Ollie knelt by the edge of the pool and filled his palm with sand, a feeling that didn’t bring him to any beach he’d ever been.

“It feels weird,” he said. “It doesn’t feel like sand. It tingles.”

“That’s because it’s not actually sand,” Suzy said as she picked her teeth with a micro-screwdriver. “It’s data. That tingle is the electricity coursing through ones and zeroes. Each grain of sand is a piece of data that is being copied from the internet.”

“Downstairs you said it was aesthetic,” Sarah said.

“That’s what’s being copied. Aesthetic. Art styles. Writing, music styles.”

“Makes a ton of sense.” Ollie wasn’t adept at sarcasm, but Sarah was adept at slapping the back of his head.

“What is it for?” Sarah said. “The data? Why is it here?”

“It’s AI. It’s eating the internet. The creative stuff is priority one. Art. It’s eating art.”

“Why?” Ollie said, and he braced his head against Sarah. “Why would it eat art? If I was AI, I’d be munching on nuclear launch codes, right?”

“It doesn’t need computer code,” Suzy said. “It can do computer code. It can do anything except create. It can’t do that, so it’s eating up enough to fake it.”

“What’s it going to do when it’s full?” Sarah said. “What’s the end game?”

“It’s Prometheus, kids. Give any kid the ability to be Renoir if they can just spell his name into a prompt. It’s stealing the work of every artist that ever lived and lives now. It’s eviscerating artists, and they’re all holding their entrails in with duct tape.”

“It’s not that bad,” Ollie said.

“You both just went through this whole Gallery,” Suzy said. “Did you see anything that made sense? Do you think the art scene is nothing more than empty critique and ideological purity? The Gallery just bought that Problematic. A few years ago that waiting room would’ve been a passionate, heated dialogue. Now, anything remotely controversial is just eliminated. Artists don’t do this. The artists all died.”

Ollie walked over to the lifeguard station, and Sarah followed, finding her own spot and setting her legs over the edge of the pool.

“They stole your book because it was real,” Suzy said. “Never been on the web. Invisible to AI. It’s in the center of the pool at the bottom. I thought it would keep the AI up here, but they’ve gotten bored trying to figure it out. Soon, the AI will just pour out of here onto the other floors full force.”

Ollie ran his hand along the lip of the pool. “So how are you Jesus? I don’t get it.”

“I’m the ultimate offense.” Suzy said. “Did you know that children born like me in the past, in the distant past, in cultures other than the west, were considered supernatural? A blessing? The ‘Two Spirits’ of the natives of this land, the Hijras in India, many others in many other cultures, we weren’t freaks. We weren’t pedophiles. But the conquerors couldn’t see the rest of the world like the rest of the world saw itself, so…” Suzy sighed. “I am the sacrifice for everybody that can’t see without black and white, without labels. Whoever can see me for me can know the greatest truth… that the death of art will have a rebirth.” Suzy tossed Ollie a phone as she latched herself into the manacles with a deft motion that may in fact have pointed to her having a supernatural nature.
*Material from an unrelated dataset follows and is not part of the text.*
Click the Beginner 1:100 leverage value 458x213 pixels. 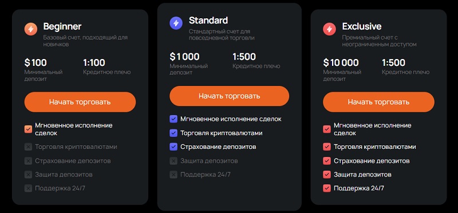(94, 62)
Ollie looked at the phone, which was set to “gallery.” The pictures were amazing. They were intricate and Ollie couldn’t imagine the headspace one must have to develop the compositions that Suzy had showcased.
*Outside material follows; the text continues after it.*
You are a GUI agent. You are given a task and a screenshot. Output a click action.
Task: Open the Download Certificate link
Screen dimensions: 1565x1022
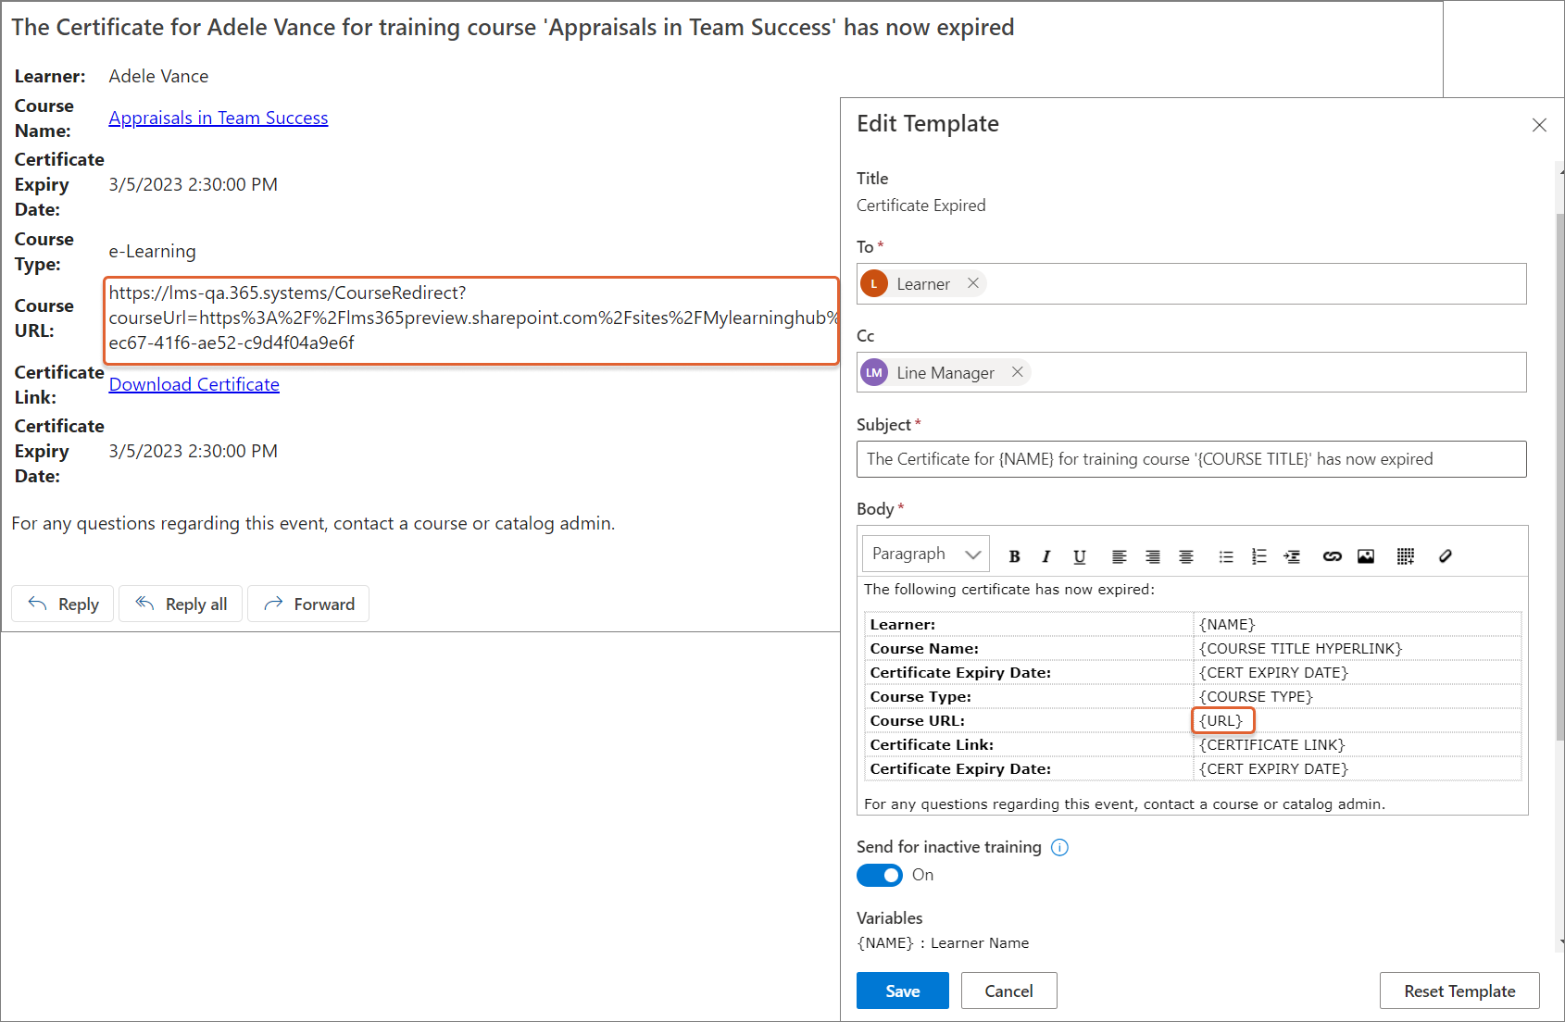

“Those are mine,” Suzy said. “I did them with AI.” She shook the bar, and machinery went into gear that raised her up to the ceiling, suspended by her manacles.

“Dive down and get that book,” she said. “Do it, both of you. Do it quick; this thing is terrible on the shoulders.”

Ollie put his hand on Sarah’s back. She got up, eyes deep and damp, and hugged him. They transitioned to hands in hands, and one a three-count swing of arms, jumped into the middle of the pool.